Eucalyptus | Symphyomyrtus | Bisectae | Destitutae | Porantherae | Ovatae

Nomenclature
Eucalyptus salicola Brooker, Nuytsia 6: 329 (1988).

T: 14.6 km E of Kulja Central road on Mollerin North road, 24 Jan. 1984, M.I.H.Brooker 8433 & S.D.Hopper; holo: PERTH; iso: CANB, NSW.
Description
Tree to 15 m tall. Lignotuber absent; epicormic buds present up stems.
Bark smooth throughout, powdery, white to pale grey over salmon pink.
Branchlets lacking oil glands in the pith.
Juvenile growth (coppice or field seedlings to 50 cm): stems rounded in cross-section, glaucous and very warty; juvenile leaves sessile and opposite becoming sub-opposite, cordate to orbicular, 1–2.7 cm long, 0.7–1.5 cm wide, base usually amplexicaul, sometimes rounded to truncate, margin subcrenulate, apex rounded, glaucous.
Adult leaves alternate, petioles 0.5–1.3 cm long; blade linear to narrowly elliptic-lanceolate, 3.5–10.5 cm long, 0.4–1.2 cm wide, base tapering to petiole, margin entire, apex finely pointed, concolorous, glossy, green, side-veins at an acute or wider angle to midrib, reticulation moderate to dense, intramarginal vein present, oil glands large, intersectional.
Inflorescence axillary unbranched, peduncles rounded to angular, 0.3–1 cm long, buds 7, 9 or 11, pedicellate, pedicels 0.2–0.5 cm long. Mature buds ovoid to fusiform (0.5–0.9 cm long, 0.25–0.4 cm wide), scar present, operculum conical to beaked (0.25–0.5 cm long), stamens inflexed, anthers cuneate-cuboid, adnate to filament apex (rigidly basifixed), dehiscing by sub-terminal pores, a few of the innermost stamens imperfectly formed, style long and straight, stigma blunt to tapered, locules 3(4), the placentae each with 4 vertical rows of ovules. Flowers creamy white.
Fruit pedicellate (pedicels 0.2–0.5 cm long), shortly cupular to hemispherical, 0.2–0.5 cm long, 0.3–0.4(0.5) cm wide, disc pale, descending, valves 3(4), held about rim level.
Seeds brown, 1–2 mm long, flattened-ovoid sometimes pointed at one end, dorsal surface sometimes with longitudinal furrows, smooth, hilum ventral.

Cultivated seedlings (measured at node 10): cotyledons Y-shaped (bisected); stems usually rounded in cross-section, glaucous, very warty; leaves sessile, opposite for ca 20 to 25 nodes then tending to subopposite, cordate to orbicular, 0.8–2.7 cm long, 0.5–2 cm wide, bases amplexicaul to rounded or truncate, discolorous, usually quite glaucous on underside, grey-green to slightly glaucous above, rarely almost non-glaucous and green.
Flowering Time

Flowering has been recorded in January, February and March.

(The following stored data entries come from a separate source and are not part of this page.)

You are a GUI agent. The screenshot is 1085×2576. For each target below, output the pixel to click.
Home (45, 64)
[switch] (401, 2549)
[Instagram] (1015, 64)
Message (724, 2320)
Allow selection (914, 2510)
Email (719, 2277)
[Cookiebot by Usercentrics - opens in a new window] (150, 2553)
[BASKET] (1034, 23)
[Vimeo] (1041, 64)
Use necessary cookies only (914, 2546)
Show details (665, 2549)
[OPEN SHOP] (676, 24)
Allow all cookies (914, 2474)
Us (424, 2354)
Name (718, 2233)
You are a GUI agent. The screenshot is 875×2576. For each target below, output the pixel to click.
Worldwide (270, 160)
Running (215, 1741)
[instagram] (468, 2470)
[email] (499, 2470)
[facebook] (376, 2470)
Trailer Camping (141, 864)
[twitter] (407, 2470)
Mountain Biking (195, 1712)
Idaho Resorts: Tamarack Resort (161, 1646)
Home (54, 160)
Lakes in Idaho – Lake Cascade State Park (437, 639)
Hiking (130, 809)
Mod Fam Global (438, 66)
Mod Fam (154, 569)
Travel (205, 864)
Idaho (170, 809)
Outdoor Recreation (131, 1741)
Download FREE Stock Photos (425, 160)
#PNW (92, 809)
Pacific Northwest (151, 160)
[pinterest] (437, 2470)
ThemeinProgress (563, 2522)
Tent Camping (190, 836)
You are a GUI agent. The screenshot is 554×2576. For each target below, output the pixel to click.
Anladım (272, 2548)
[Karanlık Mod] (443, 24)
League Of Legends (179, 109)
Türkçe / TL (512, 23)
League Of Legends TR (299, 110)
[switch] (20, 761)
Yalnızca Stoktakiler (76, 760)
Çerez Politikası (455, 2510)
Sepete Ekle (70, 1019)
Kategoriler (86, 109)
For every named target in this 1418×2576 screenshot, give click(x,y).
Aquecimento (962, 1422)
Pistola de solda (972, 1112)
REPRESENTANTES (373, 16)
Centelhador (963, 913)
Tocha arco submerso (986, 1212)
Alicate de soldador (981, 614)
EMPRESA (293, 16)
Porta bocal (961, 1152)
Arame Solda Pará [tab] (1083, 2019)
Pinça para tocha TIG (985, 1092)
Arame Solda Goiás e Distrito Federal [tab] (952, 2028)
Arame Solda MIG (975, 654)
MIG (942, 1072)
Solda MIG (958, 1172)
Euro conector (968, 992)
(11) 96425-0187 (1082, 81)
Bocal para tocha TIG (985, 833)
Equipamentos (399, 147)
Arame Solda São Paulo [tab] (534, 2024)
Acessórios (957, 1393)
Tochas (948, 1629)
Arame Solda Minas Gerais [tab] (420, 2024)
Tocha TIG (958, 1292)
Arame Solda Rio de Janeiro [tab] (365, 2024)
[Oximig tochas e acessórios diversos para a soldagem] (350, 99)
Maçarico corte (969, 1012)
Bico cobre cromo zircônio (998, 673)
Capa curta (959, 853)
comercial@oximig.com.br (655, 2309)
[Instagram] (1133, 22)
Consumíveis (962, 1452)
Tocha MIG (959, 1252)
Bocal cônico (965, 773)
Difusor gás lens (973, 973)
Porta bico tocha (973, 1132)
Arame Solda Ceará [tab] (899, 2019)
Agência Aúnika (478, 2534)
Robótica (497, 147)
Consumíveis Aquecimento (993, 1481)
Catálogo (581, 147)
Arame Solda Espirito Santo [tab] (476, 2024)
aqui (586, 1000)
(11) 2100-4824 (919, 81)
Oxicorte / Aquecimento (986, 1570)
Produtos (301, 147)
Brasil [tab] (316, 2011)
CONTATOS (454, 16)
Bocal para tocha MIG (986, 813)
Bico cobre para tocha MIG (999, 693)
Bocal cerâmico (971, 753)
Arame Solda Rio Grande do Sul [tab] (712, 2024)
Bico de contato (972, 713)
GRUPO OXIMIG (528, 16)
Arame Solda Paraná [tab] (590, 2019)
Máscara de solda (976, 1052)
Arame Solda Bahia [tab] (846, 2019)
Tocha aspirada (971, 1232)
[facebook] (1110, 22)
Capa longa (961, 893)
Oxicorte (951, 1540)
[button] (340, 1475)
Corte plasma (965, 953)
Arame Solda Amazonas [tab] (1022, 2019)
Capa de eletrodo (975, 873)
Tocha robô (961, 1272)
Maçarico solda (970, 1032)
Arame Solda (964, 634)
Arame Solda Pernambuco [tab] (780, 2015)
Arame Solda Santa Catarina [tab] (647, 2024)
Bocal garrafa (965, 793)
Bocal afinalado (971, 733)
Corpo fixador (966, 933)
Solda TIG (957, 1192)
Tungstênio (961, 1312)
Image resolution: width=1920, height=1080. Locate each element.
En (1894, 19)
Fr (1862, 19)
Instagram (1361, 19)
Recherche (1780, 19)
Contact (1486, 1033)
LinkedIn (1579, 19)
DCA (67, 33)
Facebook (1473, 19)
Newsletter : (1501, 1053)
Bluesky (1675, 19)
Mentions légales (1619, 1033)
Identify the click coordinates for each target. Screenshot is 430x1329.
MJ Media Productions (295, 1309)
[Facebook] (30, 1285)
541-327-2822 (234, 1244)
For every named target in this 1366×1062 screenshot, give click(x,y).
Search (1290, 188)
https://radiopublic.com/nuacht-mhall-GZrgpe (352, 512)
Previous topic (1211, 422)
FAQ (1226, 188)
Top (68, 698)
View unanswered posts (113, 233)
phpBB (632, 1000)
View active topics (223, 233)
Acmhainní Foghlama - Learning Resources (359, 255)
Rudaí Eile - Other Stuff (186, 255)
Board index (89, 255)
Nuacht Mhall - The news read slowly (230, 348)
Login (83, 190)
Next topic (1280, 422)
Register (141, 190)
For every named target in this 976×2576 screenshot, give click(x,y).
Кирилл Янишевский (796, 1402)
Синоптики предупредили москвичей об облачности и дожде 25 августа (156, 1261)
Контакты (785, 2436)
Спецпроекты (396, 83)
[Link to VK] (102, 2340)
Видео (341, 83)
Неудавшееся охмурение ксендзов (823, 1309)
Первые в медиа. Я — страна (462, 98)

The species may be valuable in the reclamation of salt-affected sites.

Notes
Eucalyptus salicola is a small to medium-sized tree with a smooth and at times powdery trunk, with the general grey and pink appearance of salmon gum (E. salmonophloia). Endemic to Western Australia, it grows on gypseous sands and loams near salt lakes in the wheatbelt east from Lake Moore in the north and Lake Buchan in the south through the goldfields to the fringes of the Great Victoria Desert (near Lake Rason and Lake Minigwal).

Eucalyptus salicola belongs in Eucalyptus subgenus Symphyomyrtus section Bisectae subsection Destitutae because the buds have two opercula, cotyledons are Y-shaped and branchlets lack oil glands in the pith. Within this subsection E. salicola belongs to a group of about 16 species, series Porantherae, that are further characterised by having anthers completely adnate to the staminal filaments, strongly inflexed stamens, densely reticulate leaves with intersectional oil glands and by the fruit with a distinct thick rim that includes a whitish descending disc.

Eucalyptus salicola is closely related to E. horistes because of the round, glaucous juvenile leaves, but the latter species is a mallee, usually with some rough basal bark and is not associated with salt lakes. E. salicola is a remarkable tree for such an inhospitable habitat, being well adapted to unreliable low rainfall, high summer temperatures, cold winter nights and saline soils. E. salicola looks very much like salmon gum, which belongs to another taxonomic series and differs in the non-saline habitat, larger ovate to lanceolate petiolate juvenile leaves, globoid buds and stamens with versatile anthers.
Origin of Name
Eucalyptus salicola: Latin sali-, salt and -cola, dweller.